Reports have emerged that the Union Government is positively cogitating over rendering Schedule Caste (SC) status to Christians from the 'untouchable' background whose change of religion dismantled their social, economical and educational status, Christian Today India reported Tuesday.
Sources say that Minister of Law and Justice, Veerappa Moily, is anxiously studying the matter and intents to make a prospective decision that would challenge the Constitutional Scheduled Castes Order 1950 that secluded Christians from receiving the SC status.
If a Dalit embraces Christianity he loses his Schedule Caste status, which carries among many benefits from government including reservation of jobs in public sector, reservation of seats for students in government schools, colleges and university and others.
According to the 1950 order, SC privileges are to be received only by those who profess Hinduism. It, however, was later amended to include Sikhs and Buddhists but not Christians. It was clearly injustice meted out to the Christian community from the last fifty-nine years.
Recently, when a delegation of the National Council of Dalit Christians (NCDC) met with Moily, the Law minister promised that the UPA government was determined to meet the pressing need and that same was yearned by Prime Minister Manmohan Singh and Congress president Sonia Gandhi.
Chief Minister of Andhra Pradesh YS Rajasekhara Reddy also echoed the same words.
Reddy had recently met with Moily and Congress officials at New Delhi where he pressed for an early action into the case. He later said the new government assured him that the issue was in a critical stage and would be addressed at any cost.

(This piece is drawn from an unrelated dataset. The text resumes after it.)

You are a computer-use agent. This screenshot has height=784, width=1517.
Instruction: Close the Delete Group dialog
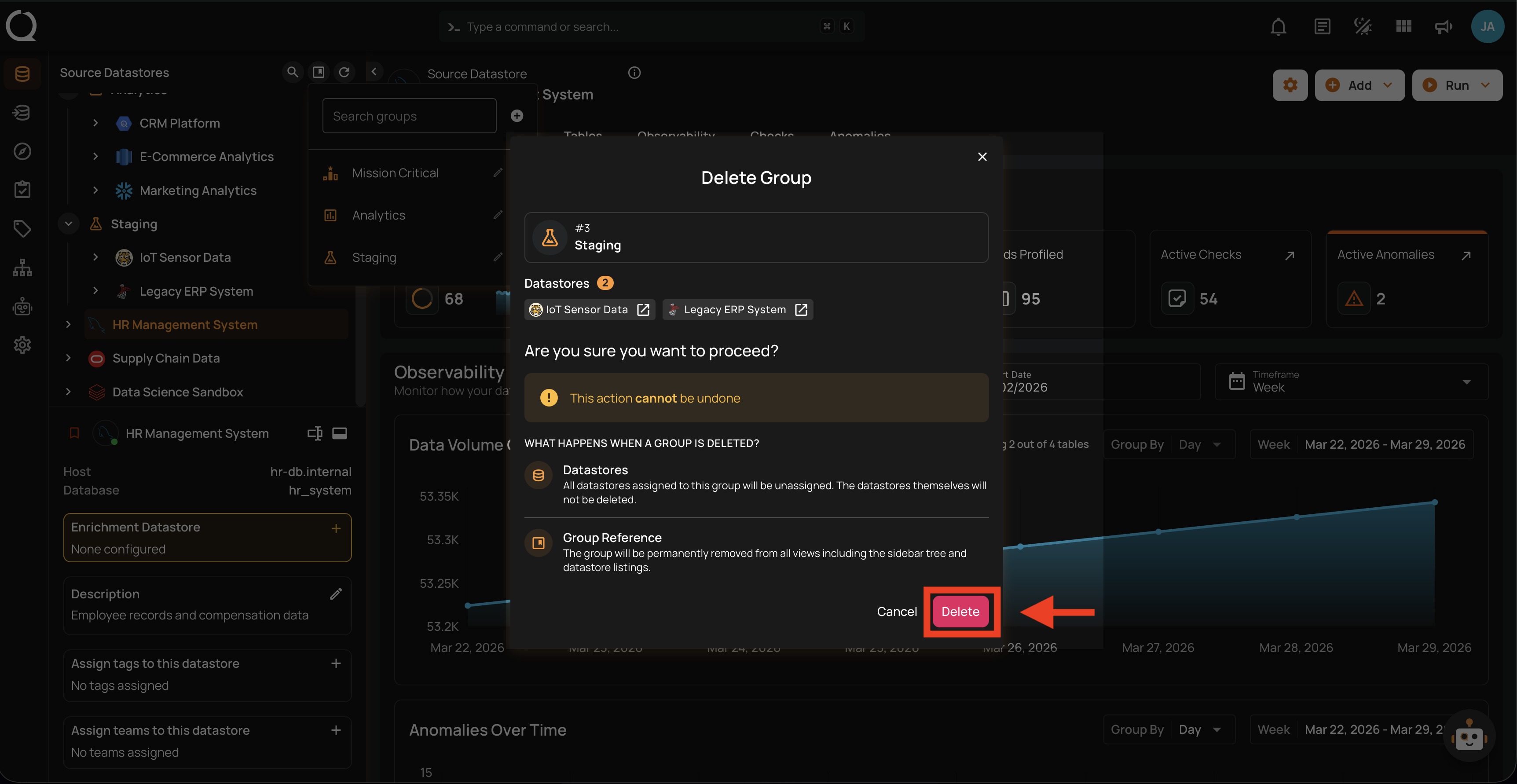click(x=982, y=157)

The Mishra Commission headed by Justice Ranganath Mishra was set by the government to study the socio-economic and educational status of Dalit Christians recommended extending the reservation to all Dalits irrespective of religion.
"In fact the UPA government already has substantial reasons to approve the SC status for Dalit Christians," the commission reported earlier.
The Commission also argued that by embracing Christianity, the economic status of a Dalit does not improve; therefore the reservation status must be extended.
70 percent of India's 25 million Christians come from the Dalit background. Dalits are often assigned to the lowest jobs, and live in constant fear of being isolated, publicly humiliated, paraded naked, beaten, and raped.
According to Dalit Christians Web site, there are more than 240 million dalits who are formerly known as the Untouchables or the Outcaste in the subcontinent of India which has a population of over a billion.
Catholic and Protestant churches in India have been unitedly demanding the extension of Scheduled Caste (SC) reservations to Dalit Christians from the federal government.